Brain FC in HM patients has been investigated using fMRI. For instance, Zhai et al. (72) described reduced FC density (FCD) in the posterior cingulate cortex/precuneus of HM patients, together with reduced long-range FCD in the inferior temporal gyrus, supramarginal gyrus, and rostrolateral prefrontal cortex. The reduced FC was seen not only in these regions but also in the networks they belong to, namely, the ventral attention and frontoparietal control networks. These findings indicate changes in FC in HM and may assist in explaining attention deficits often seen in high myopes.

Moreover, at-rest functional MRI (RS-fMRI) using BOLD signals has been successfully used for the investigation of spontaneous neural activity in myopia.
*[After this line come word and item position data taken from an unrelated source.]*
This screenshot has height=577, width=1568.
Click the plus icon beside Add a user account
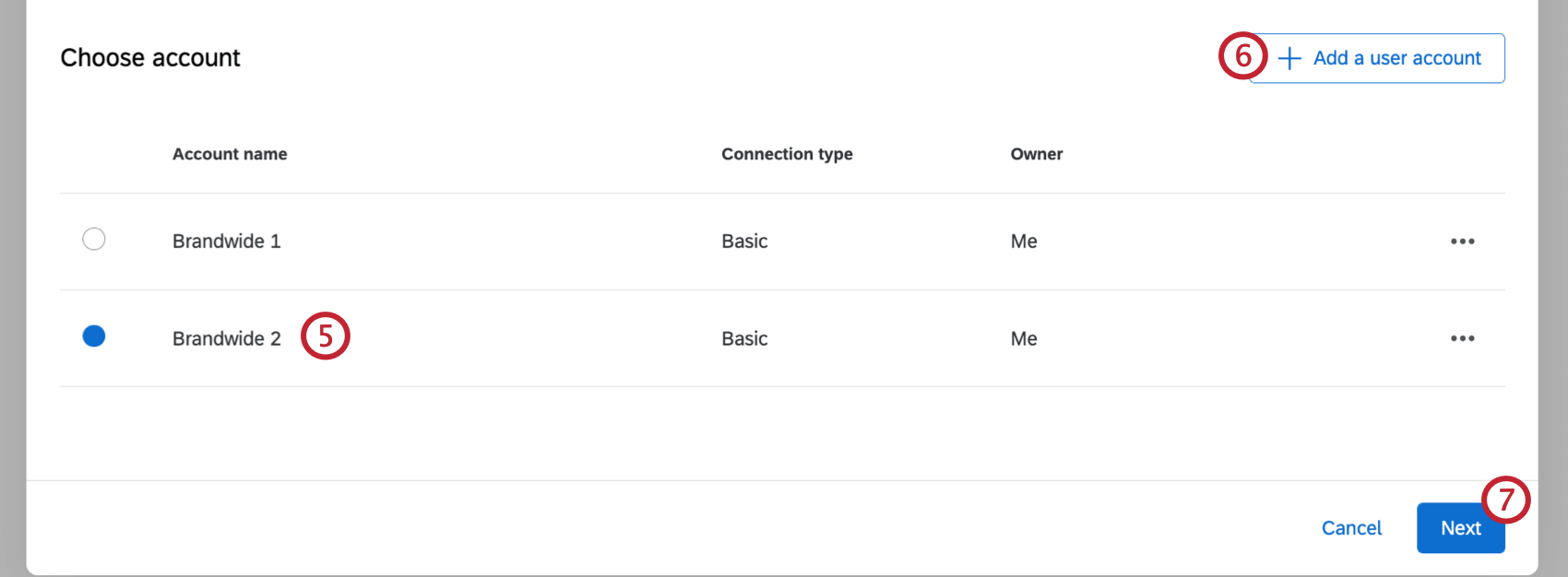(x=1289, y=57)
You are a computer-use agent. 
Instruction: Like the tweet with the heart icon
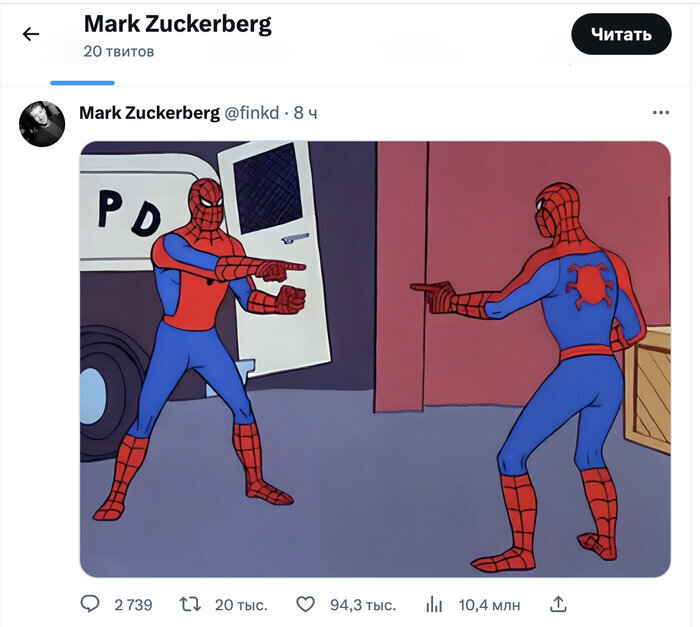pyautogui.click(x=306, y=604)
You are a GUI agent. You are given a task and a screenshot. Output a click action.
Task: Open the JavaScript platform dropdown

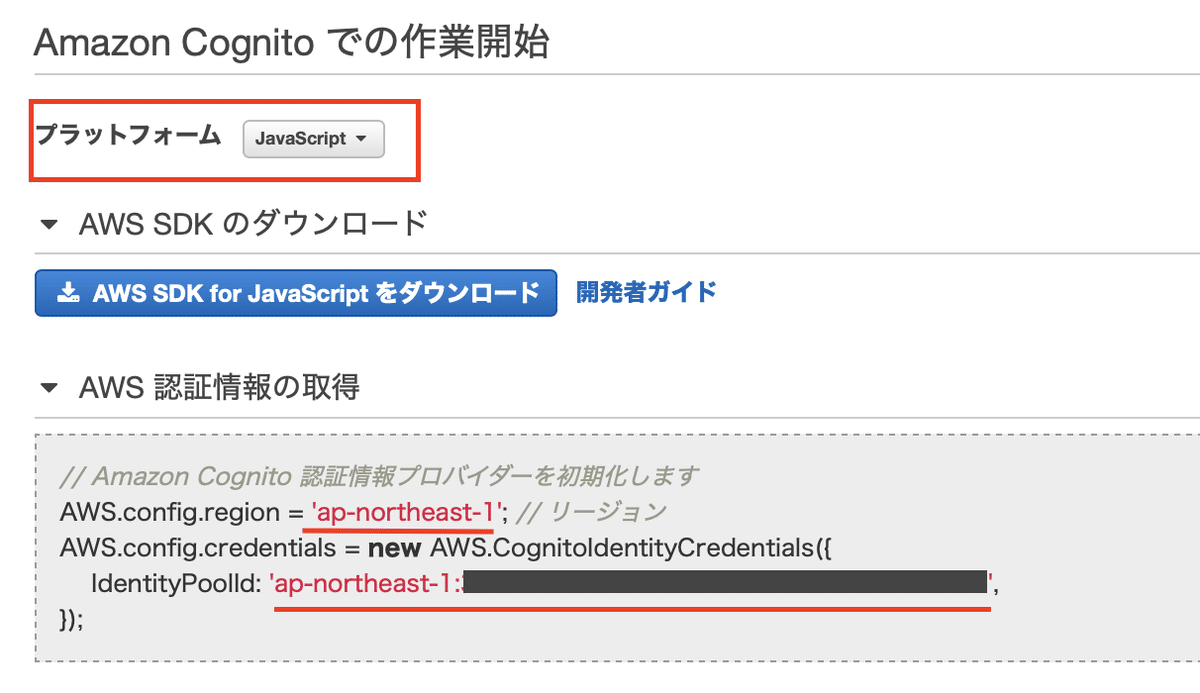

One study using this technique (73) observed that patients with HM showed significantly reduced ALFFs in the right inferior and middle temporal gyrus, left middle temporal gyrus, left inferior frontal gyrus/putamen, right inferior frontal gyrus/putamen/insula, right middle frontal gyrus, and right inferior parietal lobule, with raised ALFFs in the bilateral midcingulate cortex, left postcentral gyrus, and left precuneus/inferior parietal lobule. Patients with HM showed multiple abnormalities, which may account for deficiencies in understanding language and the regulation of attention seen in HM patients. A further study compared brain activity between patients with low or moderate myopia (LMM) and those with HM in terms of the ALFF (97), finding differences in activity in the limbic system, default mode network, and thalamo-occipital pathway. Specifically, although abnormalities in the visual and sensorimotor regions of the brain were seen in both LMM and HM patients, those with HM showed greater abnormalities in the border brain areas. In addition, patients with HM showed aberrant activity in both the limbic system and default mode network (DMN). Changes in the DMN which includes the posterior cingulate cortex (PCC), medial prefrontal cortex (mPFC), and bilateral parietal cortices in RS-fMRI have been reported in both CIM and neurodegeneration (74, 75). All the above brain regions, together with the adjacent areas, may be associated with the processing of information concerning cognition-related social interactions.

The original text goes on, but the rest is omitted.